How many lines in the rows below contain the string "search"? Reply with the number alone.

## BEGIN Data

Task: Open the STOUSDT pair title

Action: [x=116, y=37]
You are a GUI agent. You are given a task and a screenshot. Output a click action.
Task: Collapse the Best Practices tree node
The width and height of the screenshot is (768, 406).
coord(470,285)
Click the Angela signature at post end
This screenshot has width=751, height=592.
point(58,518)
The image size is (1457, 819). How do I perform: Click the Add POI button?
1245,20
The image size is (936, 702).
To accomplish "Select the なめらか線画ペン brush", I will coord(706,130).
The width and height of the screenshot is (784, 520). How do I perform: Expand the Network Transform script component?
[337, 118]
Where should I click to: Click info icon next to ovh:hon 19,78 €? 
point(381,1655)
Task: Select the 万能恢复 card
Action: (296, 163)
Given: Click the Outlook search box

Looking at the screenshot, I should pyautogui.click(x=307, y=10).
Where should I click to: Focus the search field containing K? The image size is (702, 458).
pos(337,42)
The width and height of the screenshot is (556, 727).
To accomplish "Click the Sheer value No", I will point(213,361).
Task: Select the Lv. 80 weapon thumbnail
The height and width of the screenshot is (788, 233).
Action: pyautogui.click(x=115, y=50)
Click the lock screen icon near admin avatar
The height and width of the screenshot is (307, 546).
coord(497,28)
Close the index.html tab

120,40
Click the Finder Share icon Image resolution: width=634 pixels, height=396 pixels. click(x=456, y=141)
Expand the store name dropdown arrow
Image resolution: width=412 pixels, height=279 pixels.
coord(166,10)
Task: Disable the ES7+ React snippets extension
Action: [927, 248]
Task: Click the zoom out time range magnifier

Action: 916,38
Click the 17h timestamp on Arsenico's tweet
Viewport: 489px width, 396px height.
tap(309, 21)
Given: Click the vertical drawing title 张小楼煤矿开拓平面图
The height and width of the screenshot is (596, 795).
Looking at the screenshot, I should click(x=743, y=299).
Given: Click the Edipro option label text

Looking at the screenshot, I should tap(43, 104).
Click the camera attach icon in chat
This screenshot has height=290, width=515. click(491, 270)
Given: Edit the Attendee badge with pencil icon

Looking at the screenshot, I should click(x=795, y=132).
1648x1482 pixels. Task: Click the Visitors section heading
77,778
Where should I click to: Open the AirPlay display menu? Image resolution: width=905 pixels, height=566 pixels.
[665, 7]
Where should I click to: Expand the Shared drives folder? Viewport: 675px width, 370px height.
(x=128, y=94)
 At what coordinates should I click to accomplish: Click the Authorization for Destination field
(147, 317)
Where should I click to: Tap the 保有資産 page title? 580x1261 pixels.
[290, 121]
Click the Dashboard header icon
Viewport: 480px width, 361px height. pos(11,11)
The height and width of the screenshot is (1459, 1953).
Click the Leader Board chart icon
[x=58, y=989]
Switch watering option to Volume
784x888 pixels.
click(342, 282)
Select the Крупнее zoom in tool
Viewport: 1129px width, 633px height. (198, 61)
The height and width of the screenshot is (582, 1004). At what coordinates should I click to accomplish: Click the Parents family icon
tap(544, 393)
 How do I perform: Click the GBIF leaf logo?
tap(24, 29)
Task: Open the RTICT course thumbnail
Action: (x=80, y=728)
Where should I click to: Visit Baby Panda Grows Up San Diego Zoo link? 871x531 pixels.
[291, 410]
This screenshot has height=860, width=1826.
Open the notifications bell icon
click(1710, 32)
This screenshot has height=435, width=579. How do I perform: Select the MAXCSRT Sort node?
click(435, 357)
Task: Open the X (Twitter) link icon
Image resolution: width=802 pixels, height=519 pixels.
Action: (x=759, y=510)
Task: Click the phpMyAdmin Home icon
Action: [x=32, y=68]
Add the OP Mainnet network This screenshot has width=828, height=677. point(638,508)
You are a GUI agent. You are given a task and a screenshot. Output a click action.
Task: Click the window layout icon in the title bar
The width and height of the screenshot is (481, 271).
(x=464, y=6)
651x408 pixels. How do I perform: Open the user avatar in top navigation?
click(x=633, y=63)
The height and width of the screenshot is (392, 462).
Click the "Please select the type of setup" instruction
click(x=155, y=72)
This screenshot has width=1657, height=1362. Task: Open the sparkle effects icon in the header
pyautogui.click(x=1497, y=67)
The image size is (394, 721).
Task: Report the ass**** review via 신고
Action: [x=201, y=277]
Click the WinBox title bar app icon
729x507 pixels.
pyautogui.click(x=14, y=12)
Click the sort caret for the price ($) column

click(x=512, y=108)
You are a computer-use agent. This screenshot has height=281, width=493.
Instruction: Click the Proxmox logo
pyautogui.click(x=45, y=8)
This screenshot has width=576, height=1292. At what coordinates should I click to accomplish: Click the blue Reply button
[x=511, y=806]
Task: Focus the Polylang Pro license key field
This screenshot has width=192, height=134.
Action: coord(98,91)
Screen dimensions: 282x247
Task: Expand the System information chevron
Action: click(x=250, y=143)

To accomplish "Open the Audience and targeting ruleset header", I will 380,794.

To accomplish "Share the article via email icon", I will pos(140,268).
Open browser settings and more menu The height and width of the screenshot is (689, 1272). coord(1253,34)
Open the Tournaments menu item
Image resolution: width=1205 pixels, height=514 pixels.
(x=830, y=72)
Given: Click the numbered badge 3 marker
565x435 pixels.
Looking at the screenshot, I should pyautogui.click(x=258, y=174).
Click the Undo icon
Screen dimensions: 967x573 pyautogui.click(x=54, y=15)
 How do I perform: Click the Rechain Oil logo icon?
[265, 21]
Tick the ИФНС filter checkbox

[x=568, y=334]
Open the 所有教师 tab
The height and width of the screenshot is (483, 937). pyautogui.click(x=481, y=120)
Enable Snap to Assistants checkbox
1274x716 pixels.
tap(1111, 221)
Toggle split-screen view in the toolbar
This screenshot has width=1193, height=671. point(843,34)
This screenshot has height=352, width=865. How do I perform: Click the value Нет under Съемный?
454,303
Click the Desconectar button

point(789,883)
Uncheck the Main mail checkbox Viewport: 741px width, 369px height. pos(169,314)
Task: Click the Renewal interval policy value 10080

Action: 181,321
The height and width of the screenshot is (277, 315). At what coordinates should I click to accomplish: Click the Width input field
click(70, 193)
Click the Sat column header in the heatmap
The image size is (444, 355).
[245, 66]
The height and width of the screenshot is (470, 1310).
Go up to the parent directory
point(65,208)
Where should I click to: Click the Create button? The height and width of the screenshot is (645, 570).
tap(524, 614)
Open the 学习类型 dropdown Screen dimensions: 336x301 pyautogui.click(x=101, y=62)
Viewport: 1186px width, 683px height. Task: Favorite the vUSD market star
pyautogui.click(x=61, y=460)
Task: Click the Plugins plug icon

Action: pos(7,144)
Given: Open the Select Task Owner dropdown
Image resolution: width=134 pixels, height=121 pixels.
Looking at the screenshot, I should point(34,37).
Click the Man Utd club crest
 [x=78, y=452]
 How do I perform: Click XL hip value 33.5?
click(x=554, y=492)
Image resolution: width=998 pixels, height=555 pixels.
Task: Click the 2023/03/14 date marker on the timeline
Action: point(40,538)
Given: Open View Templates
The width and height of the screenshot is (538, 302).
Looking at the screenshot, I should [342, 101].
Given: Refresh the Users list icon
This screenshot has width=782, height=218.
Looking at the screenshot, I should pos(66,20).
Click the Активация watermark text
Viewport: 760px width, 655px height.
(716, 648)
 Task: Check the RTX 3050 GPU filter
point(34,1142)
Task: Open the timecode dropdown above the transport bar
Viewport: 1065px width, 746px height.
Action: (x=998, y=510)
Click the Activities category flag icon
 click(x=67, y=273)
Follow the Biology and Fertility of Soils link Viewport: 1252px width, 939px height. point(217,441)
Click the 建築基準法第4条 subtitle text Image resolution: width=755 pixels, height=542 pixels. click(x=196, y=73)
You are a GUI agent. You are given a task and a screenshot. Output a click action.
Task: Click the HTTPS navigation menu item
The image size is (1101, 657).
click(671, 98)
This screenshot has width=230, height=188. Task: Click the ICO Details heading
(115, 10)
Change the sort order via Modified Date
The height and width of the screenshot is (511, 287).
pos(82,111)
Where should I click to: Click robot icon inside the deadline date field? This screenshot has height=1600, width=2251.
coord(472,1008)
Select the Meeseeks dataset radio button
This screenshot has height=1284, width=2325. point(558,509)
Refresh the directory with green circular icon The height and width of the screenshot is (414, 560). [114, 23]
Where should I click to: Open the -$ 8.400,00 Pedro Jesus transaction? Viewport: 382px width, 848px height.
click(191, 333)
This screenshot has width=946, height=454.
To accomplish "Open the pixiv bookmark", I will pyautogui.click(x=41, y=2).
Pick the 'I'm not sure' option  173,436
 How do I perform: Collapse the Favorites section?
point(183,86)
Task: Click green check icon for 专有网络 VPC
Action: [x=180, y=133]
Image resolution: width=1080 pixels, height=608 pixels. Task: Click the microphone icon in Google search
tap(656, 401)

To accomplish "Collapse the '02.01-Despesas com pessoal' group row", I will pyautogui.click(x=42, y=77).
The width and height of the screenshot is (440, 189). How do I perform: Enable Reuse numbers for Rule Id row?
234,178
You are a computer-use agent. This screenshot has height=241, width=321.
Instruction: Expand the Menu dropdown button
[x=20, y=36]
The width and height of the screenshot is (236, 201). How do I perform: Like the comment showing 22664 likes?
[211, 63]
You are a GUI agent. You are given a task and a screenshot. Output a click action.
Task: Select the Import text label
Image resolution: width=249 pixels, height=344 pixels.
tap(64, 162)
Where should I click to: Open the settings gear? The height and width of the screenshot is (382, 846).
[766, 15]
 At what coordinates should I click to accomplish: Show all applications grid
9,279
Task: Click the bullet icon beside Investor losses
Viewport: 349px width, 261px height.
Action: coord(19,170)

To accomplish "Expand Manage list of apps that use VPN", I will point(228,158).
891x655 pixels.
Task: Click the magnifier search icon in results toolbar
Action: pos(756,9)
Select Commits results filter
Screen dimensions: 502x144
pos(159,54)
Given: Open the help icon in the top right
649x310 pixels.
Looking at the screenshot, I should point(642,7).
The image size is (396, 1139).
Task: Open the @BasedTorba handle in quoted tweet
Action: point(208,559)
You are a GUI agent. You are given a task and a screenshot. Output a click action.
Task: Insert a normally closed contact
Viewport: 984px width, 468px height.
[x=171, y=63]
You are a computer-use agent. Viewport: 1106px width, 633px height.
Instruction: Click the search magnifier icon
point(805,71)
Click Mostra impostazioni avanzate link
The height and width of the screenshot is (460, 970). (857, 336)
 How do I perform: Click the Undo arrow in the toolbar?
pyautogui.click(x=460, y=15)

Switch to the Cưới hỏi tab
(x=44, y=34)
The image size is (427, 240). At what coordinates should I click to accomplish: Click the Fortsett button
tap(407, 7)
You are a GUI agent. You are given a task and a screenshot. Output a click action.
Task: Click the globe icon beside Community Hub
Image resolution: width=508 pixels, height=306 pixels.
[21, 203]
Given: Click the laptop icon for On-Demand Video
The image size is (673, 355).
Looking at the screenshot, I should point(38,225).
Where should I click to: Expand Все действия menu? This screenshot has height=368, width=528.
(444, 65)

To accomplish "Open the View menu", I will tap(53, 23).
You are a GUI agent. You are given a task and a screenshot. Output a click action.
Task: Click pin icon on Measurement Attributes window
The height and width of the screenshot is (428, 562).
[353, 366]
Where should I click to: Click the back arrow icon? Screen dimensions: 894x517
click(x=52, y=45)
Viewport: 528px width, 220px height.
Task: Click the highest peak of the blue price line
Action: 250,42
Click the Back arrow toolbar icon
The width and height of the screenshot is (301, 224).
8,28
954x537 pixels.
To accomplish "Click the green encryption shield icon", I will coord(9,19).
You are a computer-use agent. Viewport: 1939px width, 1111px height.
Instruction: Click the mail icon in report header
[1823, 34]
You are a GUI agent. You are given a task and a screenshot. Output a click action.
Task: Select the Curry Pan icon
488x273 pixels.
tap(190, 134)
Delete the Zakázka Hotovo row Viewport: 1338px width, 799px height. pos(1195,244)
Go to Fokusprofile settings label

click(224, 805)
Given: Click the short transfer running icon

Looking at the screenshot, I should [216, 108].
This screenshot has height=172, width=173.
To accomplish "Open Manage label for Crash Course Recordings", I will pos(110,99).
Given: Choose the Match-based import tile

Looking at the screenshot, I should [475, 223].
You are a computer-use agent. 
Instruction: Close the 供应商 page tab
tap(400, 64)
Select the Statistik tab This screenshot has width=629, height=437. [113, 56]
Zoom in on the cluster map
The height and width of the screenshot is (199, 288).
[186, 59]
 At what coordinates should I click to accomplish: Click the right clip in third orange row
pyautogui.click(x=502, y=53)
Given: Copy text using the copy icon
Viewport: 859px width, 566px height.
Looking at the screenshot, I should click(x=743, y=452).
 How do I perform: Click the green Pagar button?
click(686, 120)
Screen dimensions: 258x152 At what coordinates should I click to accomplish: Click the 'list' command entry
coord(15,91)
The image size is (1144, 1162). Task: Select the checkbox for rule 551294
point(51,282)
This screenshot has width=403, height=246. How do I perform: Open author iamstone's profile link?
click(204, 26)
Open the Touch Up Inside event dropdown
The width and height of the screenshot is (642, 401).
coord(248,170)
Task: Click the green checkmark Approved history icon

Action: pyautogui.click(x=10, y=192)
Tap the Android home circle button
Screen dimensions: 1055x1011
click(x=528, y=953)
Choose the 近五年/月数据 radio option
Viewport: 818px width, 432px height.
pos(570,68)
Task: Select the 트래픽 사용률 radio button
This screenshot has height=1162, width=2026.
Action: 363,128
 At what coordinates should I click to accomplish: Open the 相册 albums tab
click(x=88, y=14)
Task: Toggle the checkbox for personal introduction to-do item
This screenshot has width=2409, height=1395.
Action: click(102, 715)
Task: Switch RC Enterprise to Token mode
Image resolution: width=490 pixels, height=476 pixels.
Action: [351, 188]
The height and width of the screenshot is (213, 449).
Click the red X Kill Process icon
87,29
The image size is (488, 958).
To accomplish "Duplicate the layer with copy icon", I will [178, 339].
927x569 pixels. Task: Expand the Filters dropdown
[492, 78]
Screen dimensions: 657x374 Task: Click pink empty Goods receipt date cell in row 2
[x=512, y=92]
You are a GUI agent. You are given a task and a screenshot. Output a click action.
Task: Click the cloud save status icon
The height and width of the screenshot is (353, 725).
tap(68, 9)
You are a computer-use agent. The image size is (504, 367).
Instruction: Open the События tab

## END Data

Response to this exercise:
5